Records provided =>
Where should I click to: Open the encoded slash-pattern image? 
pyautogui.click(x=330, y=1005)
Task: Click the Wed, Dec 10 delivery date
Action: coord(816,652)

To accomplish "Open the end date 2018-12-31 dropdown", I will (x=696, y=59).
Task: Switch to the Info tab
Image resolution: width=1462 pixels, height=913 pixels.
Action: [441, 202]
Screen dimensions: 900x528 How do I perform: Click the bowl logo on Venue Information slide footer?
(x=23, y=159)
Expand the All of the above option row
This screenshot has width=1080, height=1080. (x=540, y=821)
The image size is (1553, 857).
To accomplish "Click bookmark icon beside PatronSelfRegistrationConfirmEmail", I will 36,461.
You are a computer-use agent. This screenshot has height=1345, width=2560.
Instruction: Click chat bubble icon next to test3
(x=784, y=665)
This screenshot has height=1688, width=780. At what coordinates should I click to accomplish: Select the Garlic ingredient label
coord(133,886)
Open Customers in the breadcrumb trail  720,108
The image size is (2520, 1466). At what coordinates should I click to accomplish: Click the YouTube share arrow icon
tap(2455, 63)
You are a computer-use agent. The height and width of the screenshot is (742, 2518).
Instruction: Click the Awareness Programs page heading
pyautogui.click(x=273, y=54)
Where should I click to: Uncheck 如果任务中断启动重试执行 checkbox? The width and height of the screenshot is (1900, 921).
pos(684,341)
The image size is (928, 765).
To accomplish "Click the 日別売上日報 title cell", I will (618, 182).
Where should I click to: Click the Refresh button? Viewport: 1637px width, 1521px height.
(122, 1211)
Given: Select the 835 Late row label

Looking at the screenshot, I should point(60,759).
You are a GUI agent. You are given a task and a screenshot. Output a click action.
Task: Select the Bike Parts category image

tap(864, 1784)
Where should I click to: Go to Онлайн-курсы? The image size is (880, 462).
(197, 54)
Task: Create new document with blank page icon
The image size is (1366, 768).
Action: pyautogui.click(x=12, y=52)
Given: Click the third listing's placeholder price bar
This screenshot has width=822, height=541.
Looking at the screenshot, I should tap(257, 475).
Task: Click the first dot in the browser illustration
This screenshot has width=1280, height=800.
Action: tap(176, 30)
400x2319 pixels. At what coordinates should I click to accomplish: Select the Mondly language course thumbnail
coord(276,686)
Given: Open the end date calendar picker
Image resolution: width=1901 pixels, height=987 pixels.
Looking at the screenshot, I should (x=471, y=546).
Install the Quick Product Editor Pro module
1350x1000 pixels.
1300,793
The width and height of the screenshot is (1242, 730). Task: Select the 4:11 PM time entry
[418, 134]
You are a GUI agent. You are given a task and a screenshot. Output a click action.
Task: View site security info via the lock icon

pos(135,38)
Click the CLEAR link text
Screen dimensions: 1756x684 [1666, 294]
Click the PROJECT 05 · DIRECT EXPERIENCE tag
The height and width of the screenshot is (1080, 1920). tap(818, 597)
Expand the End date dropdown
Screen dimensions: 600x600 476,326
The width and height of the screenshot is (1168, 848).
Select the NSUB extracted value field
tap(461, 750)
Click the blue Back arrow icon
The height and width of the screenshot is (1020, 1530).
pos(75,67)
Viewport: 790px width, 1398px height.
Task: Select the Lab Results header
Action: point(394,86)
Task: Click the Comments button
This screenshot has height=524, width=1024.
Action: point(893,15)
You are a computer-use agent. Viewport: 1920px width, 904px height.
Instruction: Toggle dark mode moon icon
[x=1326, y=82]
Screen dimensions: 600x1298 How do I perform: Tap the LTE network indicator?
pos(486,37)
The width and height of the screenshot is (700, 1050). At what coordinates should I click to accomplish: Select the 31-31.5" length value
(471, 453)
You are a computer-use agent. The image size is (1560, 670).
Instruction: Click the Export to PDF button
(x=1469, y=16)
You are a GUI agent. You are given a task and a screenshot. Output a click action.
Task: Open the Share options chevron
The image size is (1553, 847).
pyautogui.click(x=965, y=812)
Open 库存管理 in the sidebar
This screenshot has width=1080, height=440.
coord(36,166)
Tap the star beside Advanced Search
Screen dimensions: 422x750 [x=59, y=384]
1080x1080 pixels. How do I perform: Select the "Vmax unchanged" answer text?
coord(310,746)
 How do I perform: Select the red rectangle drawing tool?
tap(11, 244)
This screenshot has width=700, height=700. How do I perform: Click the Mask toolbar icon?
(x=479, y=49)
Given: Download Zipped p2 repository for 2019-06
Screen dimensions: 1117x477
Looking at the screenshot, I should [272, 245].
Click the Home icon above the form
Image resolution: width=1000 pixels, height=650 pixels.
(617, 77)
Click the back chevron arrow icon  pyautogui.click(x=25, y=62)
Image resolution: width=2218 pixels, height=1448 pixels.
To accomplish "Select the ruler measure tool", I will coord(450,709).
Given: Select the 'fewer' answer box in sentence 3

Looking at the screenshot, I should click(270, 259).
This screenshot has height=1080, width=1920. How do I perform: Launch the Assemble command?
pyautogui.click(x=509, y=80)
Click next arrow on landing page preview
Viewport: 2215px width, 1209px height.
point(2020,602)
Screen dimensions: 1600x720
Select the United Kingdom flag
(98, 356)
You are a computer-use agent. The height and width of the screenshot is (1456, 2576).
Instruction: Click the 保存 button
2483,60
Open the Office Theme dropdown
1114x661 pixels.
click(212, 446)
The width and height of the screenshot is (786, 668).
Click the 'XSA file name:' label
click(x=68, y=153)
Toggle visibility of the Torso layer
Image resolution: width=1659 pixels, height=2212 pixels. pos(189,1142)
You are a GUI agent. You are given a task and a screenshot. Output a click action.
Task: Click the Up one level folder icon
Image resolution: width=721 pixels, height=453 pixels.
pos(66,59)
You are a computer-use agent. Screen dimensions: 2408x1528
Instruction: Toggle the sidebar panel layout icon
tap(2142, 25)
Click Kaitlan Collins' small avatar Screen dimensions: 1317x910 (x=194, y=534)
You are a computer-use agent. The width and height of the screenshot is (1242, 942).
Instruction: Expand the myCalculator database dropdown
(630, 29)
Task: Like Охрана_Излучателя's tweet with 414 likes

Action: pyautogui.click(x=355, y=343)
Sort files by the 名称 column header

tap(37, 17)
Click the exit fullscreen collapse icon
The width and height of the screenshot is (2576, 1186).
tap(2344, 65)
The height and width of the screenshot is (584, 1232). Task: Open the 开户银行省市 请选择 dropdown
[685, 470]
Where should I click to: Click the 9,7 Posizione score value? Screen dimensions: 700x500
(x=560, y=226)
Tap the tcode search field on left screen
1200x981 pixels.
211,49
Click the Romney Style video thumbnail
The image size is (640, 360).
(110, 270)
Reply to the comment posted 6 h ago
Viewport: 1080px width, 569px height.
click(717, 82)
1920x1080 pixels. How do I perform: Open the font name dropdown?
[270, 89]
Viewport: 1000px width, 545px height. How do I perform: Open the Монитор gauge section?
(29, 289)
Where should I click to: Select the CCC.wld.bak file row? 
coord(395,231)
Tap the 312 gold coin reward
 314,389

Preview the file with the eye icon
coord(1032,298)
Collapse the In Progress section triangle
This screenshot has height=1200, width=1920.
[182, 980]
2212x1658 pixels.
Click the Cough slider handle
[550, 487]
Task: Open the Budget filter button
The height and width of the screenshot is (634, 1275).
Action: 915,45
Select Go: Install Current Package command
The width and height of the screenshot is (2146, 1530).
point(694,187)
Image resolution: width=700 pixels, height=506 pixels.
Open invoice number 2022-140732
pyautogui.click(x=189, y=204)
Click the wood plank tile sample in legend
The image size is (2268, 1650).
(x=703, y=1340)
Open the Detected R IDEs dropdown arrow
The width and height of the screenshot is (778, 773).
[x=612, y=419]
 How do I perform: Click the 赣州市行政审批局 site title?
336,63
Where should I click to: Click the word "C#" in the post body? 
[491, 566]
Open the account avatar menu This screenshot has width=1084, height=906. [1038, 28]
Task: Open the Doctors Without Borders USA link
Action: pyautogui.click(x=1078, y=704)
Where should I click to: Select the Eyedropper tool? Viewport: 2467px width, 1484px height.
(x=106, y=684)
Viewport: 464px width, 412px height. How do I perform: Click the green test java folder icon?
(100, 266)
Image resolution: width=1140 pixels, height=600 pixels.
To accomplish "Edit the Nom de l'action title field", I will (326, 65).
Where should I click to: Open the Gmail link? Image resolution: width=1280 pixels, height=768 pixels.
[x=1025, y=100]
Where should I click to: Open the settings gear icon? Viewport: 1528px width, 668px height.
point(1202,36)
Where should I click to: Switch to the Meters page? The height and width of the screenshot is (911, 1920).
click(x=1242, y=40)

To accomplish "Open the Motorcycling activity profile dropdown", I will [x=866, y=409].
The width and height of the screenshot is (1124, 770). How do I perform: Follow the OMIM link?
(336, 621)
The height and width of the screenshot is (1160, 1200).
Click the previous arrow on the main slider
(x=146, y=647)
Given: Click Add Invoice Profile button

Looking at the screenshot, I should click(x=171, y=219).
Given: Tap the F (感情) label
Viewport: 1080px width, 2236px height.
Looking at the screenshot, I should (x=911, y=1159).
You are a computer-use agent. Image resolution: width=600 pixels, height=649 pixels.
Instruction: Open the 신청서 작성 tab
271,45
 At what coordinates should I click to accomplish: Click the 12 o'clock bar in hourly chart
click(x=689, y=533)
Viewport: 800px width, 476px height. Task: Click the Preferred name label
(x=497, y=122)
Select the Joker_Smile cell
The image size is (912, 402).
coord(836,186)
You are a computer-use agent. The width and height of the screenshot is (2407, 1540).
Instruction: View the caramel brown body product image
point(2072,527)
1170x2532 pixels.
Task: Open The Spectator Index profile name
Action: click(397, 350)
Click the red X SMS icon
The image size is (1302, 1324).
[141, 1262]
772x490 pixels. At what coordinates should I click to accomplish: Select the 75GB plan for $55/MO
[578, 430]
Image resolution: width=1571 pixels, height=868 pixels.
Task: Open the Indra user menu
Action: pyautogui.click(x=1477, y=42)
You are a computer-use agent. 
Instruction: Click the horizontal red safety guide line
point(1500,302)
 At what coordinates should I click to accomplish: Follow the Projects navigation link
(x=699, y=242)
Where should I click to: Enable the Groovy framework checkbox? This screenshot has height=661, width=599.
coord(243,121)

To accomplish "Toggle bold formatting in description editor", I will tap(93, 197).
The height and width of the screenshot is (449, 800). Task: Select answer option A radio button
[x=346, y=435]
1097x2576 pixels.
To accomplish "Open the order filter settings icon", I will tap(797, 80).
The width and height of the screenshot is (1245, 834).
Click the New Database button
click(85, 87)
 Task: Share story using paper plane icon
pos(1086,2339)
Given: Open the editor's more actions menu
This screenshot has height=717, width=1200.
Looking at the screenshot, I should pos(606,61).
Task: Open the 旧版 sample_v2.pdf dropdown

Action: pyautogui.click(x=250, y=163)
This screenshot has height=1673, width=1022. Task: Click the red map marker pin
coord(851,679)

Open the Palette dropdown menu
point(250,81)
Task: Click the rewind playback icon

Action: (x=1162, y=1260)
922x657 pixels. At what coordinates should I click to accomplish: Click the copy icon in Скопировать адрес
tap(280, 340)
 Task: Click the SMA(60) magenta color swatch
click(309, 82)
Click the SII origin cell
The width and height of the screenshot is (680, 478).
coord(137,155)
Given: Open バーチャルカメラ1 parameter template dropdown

Exercise prompt =>
Please return, with no changes, the records that begin at the line containing "Where should I click to: Select the CCC.wld.bak" and end with the line containing "[x=1025, y=100]", including both of those lines.

Task solution =>
Where should I click to: Select the CCC.wld.bak file row? 
coord(395,231)
Tap the 312 gold coin reward
 314,389

Preview the file with the eye icon
coord(1032,298)
Collapse the In Progress section triangle
This screenshot has height=1200, width=1920.
[182, 980]
2212x1658 pixels.
Click the Cough slider handle
[550, 487]
Task: Open the Budget filter button
The height and width of the screenshot is (634, 1275).
Action: 915,45
Select Go: Install Current Package command
The width and height of the screenshot is (2146, 1530).
point(694,187)
Image resolution: width=700 pixels, height=506 pixels.
Open invoice number 2022-140732
pyautogui.click(x=189, y=204)
Click the wood plank tile sample in legend
The image size is (2268, 1650).
(x=703, y=1340)
Open the Detected R IDEs dropdown arrow
The width and height of the screenshot is (778, 773).
[x=612, y=419]
 How do I perform: Click the 赣州市行政审批局 site title?
336,63
Where should I click to: Click the word "C#" in the post body? 
[491, 566]
Open the account avatar menu This screenshot has width=1084, height=906. [1038, 28]
Task: Open the Doctors Without Borders USA link
Action: pyautogui.click(x=1078, y=704)
Where should I click to: Select the Eyedropper tool? Viewport: 2467px width, 1484px height.
(x=106, y=684)
Viewport: 464px width, 412px height. How do I perform: Click the green test java folder icon?
(100, 266)
Image resolution: width=1140 pixels, height=600 pixels.
To accomplish "Edit the Nom de l'action title field", I will (326, 65).
Where should I click to: Open the Gmail link? Image resolution: width=1280 pixels, height=768 pixels.
[x=1025, y=100]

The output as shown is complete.